(Stored data)
= Beginning of Section =

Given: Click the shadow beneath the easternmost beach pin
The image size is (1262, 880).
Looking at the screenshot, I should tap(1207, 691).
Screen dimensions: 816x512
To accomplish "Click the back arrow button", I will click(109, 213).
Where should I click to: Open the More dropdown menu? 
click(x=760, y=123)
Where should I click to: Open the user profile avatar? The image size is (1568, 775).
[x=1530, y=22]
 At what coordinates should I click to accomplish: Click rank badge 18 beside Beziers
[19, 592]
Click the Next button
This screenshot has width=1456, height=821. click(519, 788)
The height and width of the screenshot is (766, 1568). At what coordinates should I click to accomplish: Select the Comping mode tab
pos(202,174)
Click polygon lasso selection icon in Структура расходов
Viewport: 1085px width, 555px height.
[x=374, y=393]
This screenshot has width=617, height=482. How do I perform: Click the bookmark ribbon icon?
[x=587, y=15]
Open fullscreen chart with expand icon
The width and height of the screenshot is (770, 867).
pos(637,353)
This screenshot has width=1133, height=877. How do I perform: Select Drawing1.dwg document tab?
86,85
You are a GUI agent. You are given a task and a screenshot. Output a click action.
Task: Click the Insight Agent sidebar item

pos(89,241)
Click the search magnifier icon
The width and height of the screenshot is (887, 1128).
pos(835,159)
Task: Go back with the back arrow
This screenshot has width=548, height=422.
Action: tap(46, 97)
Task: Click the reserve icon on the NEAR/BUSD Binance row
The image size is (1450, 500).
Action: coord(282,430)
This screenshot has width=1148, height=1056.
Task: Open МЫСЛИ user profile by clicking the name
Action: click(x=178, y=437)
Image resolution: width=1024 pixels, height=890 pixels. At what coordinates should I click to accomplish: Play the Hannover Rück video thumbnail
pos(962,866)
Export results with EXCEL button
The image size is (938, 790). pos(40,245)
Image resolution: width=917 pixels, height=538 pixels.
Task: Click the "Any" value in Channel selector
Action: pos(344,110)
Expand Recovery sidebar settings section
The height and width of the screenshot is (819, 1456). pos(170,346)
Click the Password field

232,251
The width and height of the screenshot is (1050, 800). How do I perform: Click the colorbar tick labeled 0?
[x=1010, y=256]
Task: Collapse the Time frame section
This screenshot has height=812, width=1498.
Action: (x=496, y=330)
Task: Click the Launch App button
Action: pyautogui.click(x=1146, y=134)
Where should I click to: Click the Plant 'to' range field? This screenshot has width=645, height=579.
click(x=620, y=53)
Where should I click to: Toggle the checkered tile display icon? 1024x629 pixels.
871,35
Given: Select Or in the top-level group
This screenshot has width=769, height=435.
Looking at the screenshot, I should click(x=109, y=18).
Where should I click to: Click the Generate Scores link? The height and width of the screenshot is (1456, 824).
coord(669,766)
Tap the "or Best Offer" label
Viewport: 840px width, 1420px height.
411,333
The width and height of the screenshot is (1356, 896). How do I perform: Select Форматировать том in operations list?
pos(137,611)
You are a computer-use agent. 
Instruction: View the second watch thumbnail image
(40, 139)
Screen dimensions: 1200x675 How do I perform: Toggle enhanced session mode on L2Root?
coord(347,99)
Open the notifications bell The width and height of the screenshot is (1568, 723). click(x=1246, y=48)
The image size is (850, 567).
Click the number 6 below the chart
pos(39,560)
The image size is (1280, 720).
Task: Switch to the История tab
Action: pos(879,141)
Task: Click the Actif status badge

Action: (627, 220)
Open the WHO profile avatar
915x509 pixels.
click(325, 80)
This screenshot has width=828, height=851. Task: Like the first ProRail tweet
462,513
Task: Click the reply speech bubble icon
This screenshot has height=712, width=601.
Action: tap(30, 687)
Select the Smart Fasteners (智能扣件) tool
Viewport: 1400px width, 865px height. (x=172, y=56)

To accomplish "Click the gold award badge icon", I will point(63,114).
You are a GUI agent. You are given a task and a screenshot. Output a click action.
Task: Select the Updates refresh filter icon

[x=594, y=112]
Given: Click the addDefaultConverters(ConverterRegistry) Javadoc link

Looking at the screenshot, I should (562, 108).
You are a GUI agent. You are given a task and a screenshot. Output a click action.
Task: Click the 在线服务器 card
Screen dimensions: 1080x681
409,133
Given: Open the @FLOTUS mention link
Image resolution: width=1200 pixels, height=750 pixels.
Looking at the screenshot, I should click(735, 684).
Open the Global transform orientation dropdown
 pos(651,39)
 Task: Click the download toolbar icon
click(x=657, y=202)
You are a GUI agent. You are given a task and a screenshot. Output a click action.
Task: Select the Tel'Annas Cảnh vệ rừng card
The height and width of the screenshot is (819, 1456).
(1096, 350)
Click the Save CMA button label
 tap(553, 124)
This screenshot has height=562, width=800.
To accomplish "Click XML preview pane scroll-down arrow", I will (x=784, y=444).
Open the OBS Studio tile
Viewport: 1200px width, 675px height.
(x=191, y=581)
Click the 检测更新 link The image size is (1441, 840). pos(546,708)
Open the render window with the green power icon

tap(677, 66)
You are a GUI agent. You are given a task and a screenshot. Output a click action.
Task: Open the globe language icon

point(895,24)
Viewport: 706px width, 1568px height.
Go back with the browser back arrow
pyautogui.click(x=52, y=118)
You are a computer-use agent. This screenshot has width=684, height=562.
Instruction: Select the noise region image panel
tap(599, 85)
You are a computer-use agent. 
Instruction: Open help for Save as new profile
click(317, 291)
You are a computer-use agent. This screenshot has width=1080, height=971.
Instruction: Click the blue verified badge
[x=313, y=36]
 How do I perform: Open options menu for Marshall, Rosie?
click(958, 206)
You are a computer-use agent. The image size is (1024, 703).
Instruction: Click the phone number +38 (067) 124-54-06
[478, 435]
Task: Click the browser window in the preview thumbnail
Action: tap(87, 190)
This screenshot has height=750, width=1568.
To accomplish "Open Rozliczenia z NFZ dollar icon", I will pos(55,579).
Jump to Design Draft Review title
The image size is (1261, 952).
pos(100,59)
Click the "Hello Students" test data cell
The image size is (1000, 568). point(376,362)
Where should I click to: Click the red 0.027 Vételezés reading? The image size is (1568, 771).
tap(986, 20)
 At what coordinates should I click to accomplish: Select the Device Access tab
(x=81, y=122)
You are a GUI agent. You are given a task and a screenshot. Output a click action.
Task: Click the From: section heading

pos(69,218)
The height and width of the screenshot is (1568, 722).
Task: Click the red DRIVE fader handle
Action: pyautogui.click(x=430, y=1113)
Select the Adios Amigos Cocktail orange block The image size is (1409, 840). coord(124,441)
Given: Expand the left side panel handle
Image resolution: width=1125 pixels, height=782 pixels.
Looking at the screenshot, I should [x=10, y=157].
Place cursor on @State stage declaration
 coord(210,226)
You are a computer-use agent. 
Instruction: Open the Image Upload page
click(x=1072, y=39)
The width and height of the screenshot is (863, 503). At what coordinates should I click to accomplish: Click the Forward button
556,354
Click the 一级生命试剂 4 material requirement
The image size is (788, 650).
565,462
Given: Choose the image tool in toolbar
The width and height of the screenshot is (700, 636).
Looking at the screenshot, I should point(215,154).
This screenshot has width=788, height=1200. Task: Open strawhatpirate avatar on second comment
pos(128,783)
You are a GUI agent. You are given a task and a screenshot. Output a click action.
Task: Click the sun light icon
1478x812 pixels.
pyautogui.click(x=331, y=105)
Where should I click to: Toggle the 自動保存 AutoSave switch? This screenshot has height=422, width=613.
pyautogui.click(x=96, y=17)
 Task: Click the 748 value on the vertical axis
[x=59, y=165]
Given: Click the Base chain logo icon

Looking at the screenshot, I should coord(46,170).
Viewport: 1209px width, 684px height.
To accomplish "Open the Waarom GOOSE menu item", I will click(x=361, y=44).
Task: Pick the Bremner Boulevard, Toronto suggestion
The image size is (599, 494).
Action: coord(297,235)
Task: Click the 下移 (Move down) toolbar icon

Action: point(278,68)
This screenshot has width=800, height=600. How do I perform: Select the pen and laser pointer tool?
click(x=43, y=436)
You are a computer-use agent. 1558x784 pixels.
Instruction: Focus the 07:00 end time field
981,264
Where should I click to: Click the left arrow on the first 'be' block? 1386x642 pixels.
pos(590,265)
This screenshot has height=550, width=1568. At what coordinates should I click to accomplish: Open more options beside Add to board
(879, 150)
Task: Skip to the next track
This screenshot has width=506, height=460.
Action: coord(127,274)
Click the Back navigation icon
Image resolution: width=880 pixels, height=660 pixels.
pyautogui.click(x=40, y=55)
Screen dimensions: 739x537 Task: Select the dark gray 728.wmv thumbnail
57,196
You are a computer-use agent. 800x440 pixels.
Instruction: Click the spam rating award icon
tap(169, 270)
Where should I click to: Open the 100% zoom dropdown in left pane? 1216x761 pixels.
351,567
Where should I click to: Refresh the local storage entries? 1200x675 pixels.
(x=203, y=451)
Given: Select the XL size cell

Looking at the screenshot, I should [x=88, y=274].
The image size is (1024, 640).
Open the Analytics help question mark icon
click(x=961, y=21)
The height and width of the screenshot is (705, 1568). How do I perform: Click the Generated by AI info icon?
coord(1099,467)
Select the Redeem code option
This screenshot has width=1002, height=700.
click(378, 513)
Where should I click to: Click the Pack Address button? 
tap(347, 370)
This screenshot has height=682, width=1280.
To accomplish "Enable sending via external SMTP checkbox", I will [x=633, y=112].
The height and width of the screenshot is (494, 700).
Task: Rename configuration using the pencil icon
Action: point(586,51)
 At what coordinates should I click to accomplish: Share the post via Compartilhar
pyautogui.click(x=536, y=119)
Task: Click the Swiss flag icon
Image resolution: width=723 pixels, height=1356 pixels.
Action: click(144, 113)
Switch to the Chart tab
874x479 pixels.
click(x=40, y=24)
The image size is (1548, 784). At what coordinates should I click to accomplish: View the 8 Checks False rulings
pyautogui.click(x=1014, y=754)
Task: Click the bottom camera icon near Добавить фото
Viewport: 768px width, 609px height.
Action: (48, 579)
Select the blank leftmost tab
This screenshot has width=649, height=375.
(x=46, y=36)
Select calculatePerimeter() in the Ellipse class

= End of Section =

■ EXERCISE
Gather all lines of the records that include the word "card".

■ EXPECTED OUTPUT
Task: Click the 在线服务器 card
Task: Select the Tel'Annas Cảnh vệ rừng card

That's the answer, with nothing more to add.